MALAYSIA is doing something it has never done before.
The country has formulated a Defence White Paper (DWP) setting out the direction on how Malaysia will remain a secure, sovereign and prosperous nation in the coming decade.
Yesterday the DWP went inaugural in the Dewan Rakyat. But the DWP path is not a less travelled one. Other countries — France, the United Kingdom, Germany, Australia and Canada — have taken a similar road.
Malaysia isn’t in a state of war, for sure. So why the DWP? The DWP has a Roman response: “Si vis pacem, para bellum” (If you want peace, prepare for war).
For a maritime nation that is separated by the South China Sea, Malaysia’s security challenges are aplenty. We will name three. One, the constant power play between big nations. Of these, sea games and other ploys between the United States and China rightfully worry us to no end.
There is also the rapid militarisation of the South China Sea by China. Here our Exclusive Economic Zone comes clashing with China’s so-called Nine-Dash Line. Two, geopolitical developments in Southeast Asia. Conflicts in our neighbouring countries do, at times, compel refugees to cross borders. The Myanmar Rohingya refugee crisis is a case in point.
Three, the ever increasing non-traditional security threats. The 21st century isn’t only about nations going to war with nations. It is also about nations at war with non-state actors.
Read militants, terrorists and an assortment of others. The Lahad Datu intrusion by some 200 militants from the southern Philippines is one example.
Our security forces had to fight a guerilla war for weeks at the cost of 16 Malaysian lives.
We will be foolish to be not ready for another. Then there are cybersecurity threats. Some numbers will justify the alarm.
Just last year alone, CyberSecurity Malaysia recorded more than 10,000 cybersecurity attacks on corporations and individuals nationwide.

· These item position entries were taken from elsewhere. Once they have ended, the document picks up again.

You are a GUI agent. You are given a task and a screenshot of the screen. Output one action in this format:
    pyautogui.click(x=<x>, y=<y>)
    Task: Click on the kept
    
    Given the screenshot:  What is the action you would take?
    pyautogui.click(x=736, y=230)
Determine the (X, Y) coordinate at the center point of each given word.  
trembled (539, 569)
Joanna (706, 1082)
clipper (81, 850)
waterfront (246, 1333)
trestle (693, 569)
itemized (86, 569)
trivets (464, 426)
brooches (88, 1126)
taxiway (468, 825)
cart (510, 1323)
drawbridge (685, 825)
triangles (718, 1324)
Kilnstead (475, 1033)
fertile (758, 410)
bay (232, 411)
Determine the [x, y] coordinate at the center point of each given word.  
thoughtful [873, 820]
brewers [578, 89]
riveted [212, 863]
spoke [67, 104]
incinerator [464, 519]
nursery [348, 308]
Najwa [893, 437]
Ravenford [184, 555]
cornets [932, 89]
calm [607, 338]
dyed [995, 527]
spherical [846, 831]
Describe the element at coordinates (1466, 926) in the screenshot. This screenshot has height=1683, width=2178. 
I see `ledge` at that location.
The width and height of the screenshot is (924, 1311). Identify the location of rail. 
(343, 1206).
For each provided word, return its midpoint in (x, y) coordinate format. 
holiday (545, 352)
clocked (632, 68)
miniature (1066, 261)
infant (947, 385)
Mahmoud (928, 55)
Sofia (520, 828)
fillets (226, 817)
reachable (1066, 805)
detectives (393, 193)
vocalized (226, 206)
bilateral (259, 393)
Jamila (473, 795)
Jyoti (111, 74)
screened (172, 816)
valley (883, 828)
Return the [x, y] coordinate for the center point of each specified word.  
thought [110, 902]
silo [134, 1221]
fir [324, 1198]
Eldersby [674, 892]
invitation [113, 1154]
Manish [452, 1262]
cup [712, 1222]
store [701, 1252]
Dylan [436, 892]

Were they by individuals or states? Evidence from around the world point to both. Such are the blessings and blights of living in a connected world.
There is one area which should get more than the brief mention it gets in the DWP. It is China’s strategy.
This Asian giant is a mighty piece in the chessboard that is Southeast Asia. If we want to defend peace, we must know what the Chinese dragon is up to. Is China toning its military muscle or ramping up its commercial cunning? Strategy begets scenario.
Analysts differ in their reading, depending on where their bias resides. Those who see with Chinese lenses do not spot any major geopolitical threats. They see bridges, roads and belts, with a generous sprinkling of financing and technology with Chinese characteristics. They think these to be influence peddling by the Chinese.
Analysts with an American world view, however, have an entirely different way of seeing. They spot an empire builder in the making. Vladimir Lenin famously said: The East will help us to conquer the West. Lenin was onto a great game with Britain of old. Should China’s moves be read Lenin-like? Conflict or commerce, a reading is required for defending peace.